[Records supplied — start]

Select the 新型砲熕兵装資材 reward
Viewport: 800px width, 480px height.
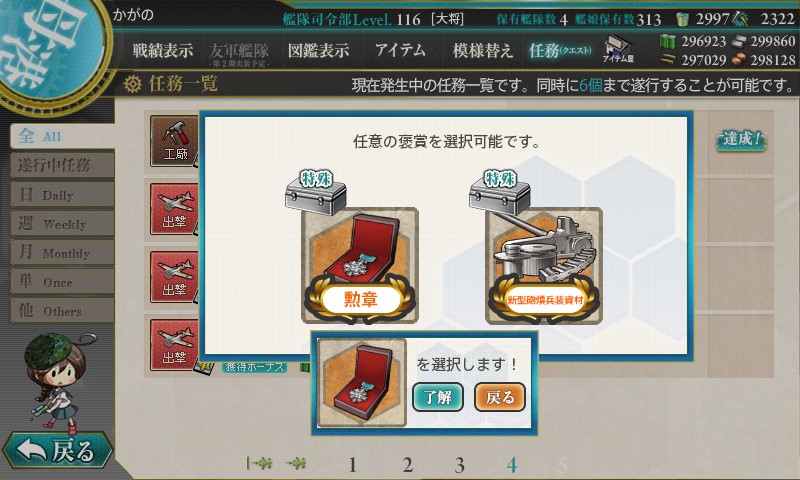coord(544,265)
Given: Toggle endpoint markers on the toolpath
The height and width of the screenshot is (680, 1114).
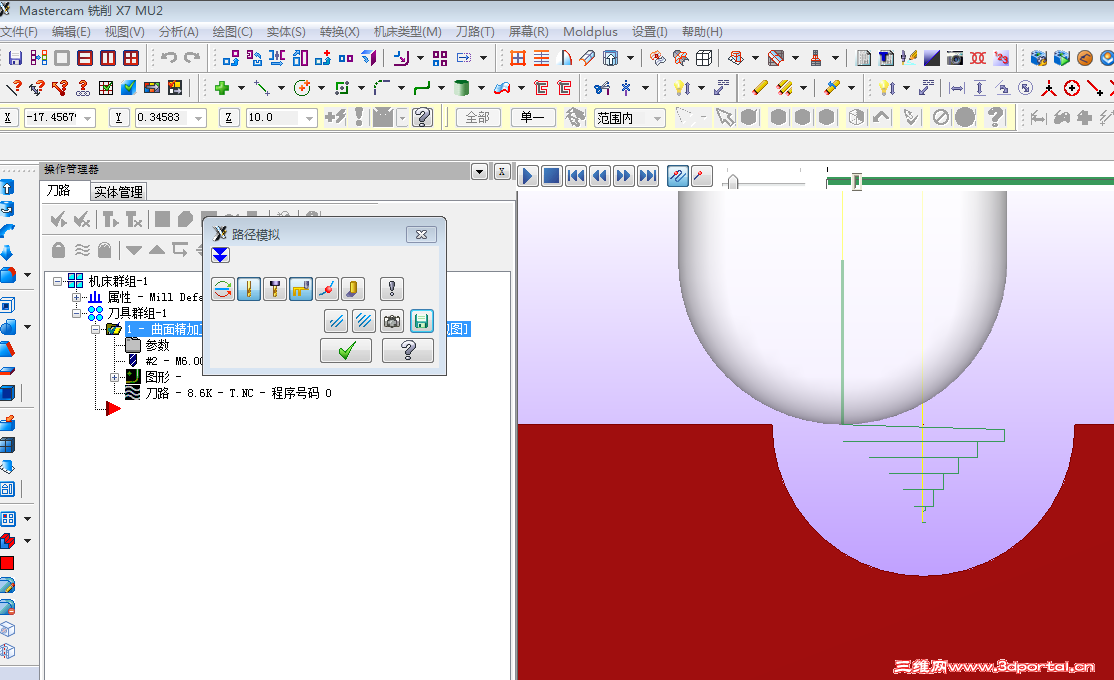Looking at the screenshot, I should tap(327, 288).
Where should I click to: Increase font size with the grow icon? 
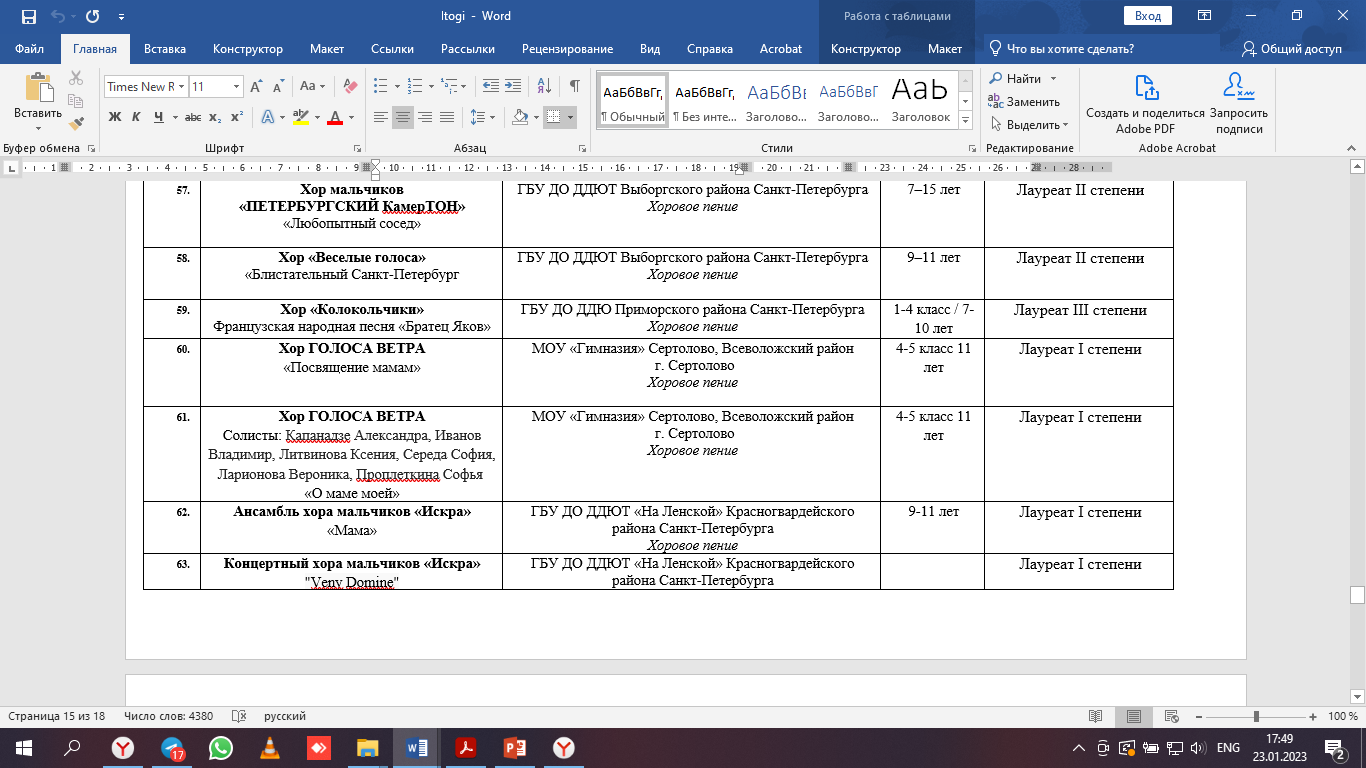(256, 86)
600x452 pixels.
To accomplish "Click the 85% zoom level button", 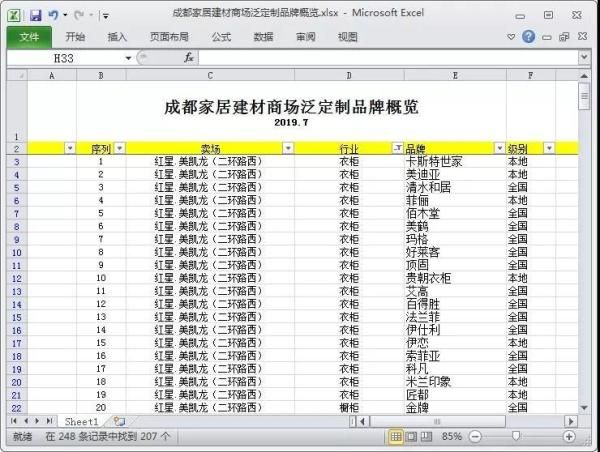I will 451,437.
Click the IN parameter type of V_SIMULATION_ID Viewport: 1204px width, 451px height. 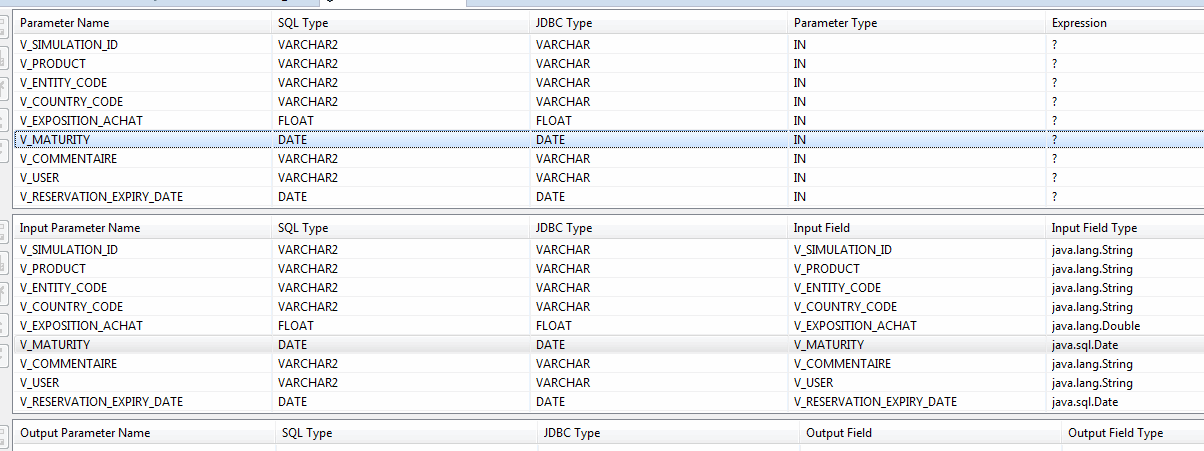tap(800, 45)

[Records supplied — finish]
[Records supplied — start]

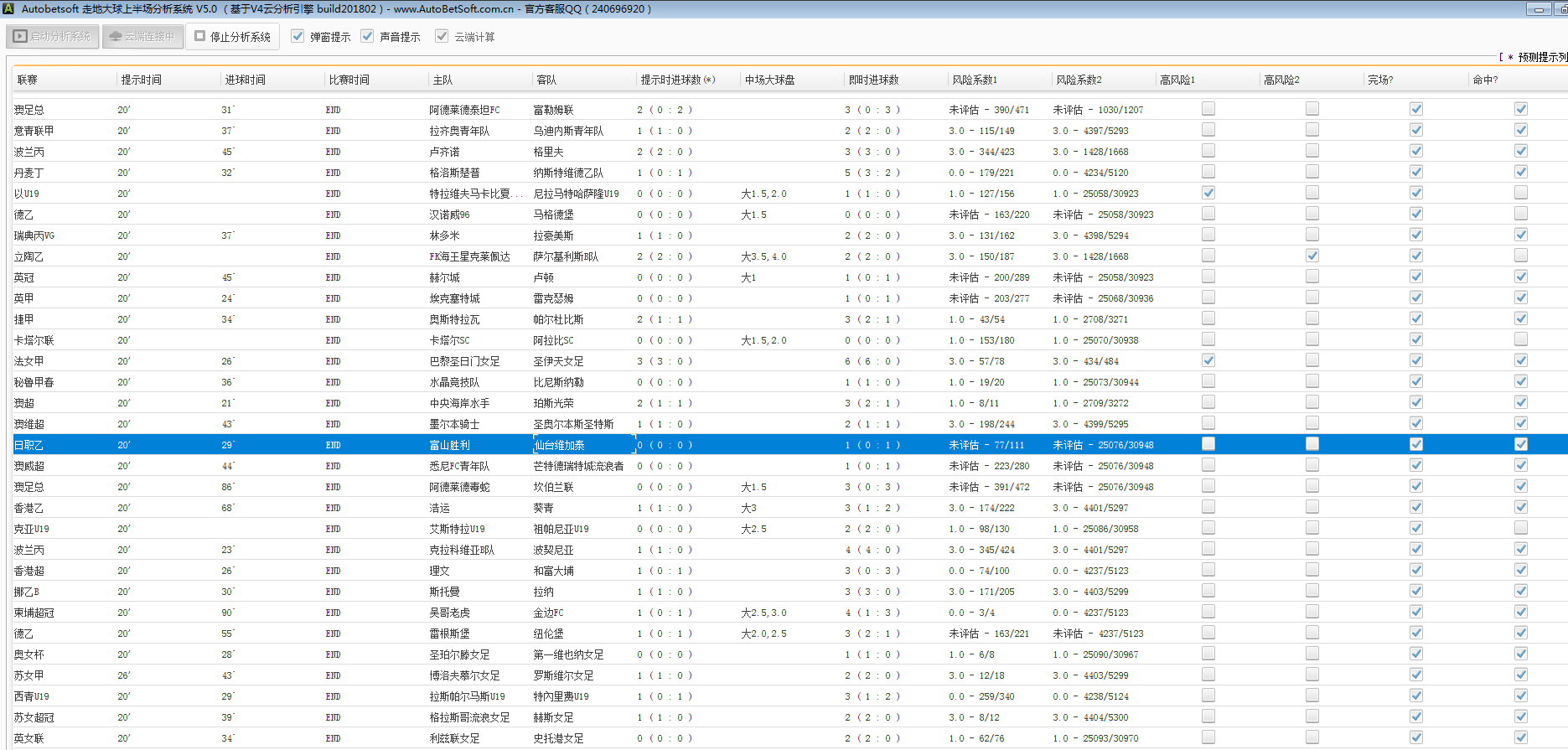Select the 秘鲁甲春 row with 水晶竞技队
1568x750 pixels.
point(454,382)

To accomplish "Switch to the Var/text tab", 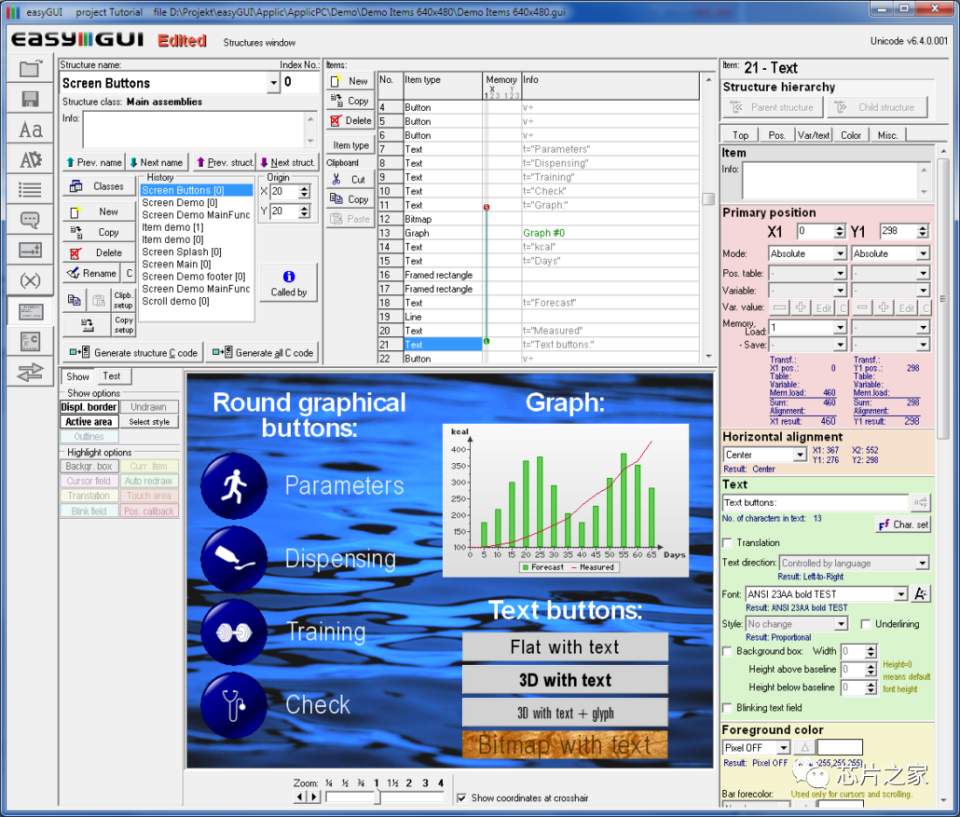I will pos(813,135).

[Records supplied — finish]

▸ **Action item**
I would like the exact lines from the data above, starting with the one that holds "Select the 新型砲熕兵装資材 reward" and going on through the one that holds "600x452 pixels.", without the pictures.

▸ **Output below**
Select the 新型砲熕兵装資材 reward
Viewport: 800px width, 480px height.
coord(544,265)
Given: Toggle endpoint markers on the toolpath
The height and width of the screenshot is (680, 1114).
Looking at the screenshot, I should tap(327, 288).
Where should I click to: Increase font size with the grow icon? 
(256, 86)
600x452 pixels.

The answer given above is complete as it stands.